Manche halten Schmidt für rücksichtslos und allzu ehrgeizig

Der Aktienkurs ist mittlerweile kräftig abgesackt, statt dessen kommen die Staatsregierung und der Versicherungsgigant ins Gerede. Die Allianz war Großaktionär der Hypo-Bank (22,5 Prozent); ein Insider aus den Reihen der alten Vereinsbank behauptet hinter vorgehaltener Hand, der ehemalige Aufsichtsratschef der Hypo, Götte, und damit auch die Allianz hätten schon vor der Fusion von der beträchtlichen Schieflage wissen müssen.

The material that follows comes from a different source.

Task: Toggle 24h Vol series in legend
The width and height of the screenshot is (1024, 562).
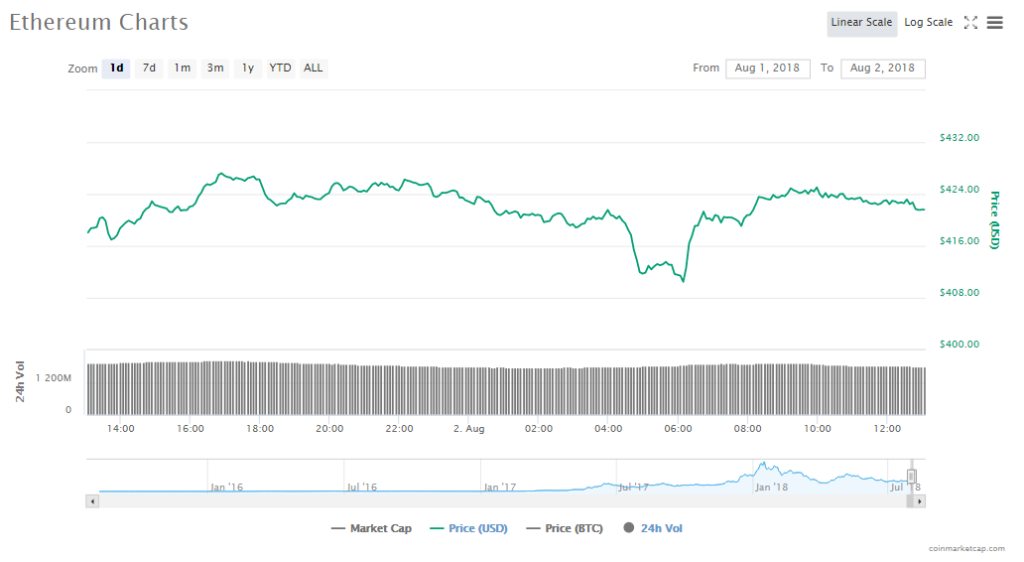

Andere Kenner der Szene schwören dagegen Stein und Bein, der hinterher so entrüstete Vereinsbank-Chef Schmidt sei schon vor der Fusion über die Milliardenrisiken informiert gewesen: Daß er Ende Oktober, also gerade einmal zwei Monate nach der Verschmelzung, die staunende Öffentlichkeit über das Immobiliendesaster der früheren Hypo-Bank in Höhe von 3,5 Milliarden Mark informiert habe, sei der Schachzug des rücksichtslosen Ehrgeizlings Schmidt. Auf diese Weise wolle der 61jährige Bankchef, der seit 1967 in Diensten der Vereinsbank steht, seinen Studienfreund, den langjährigen Hypo-Bank-Chef Eberhard Martini, sowie dessen ehemalige Mannschaft zu Sündenböcken stempeln.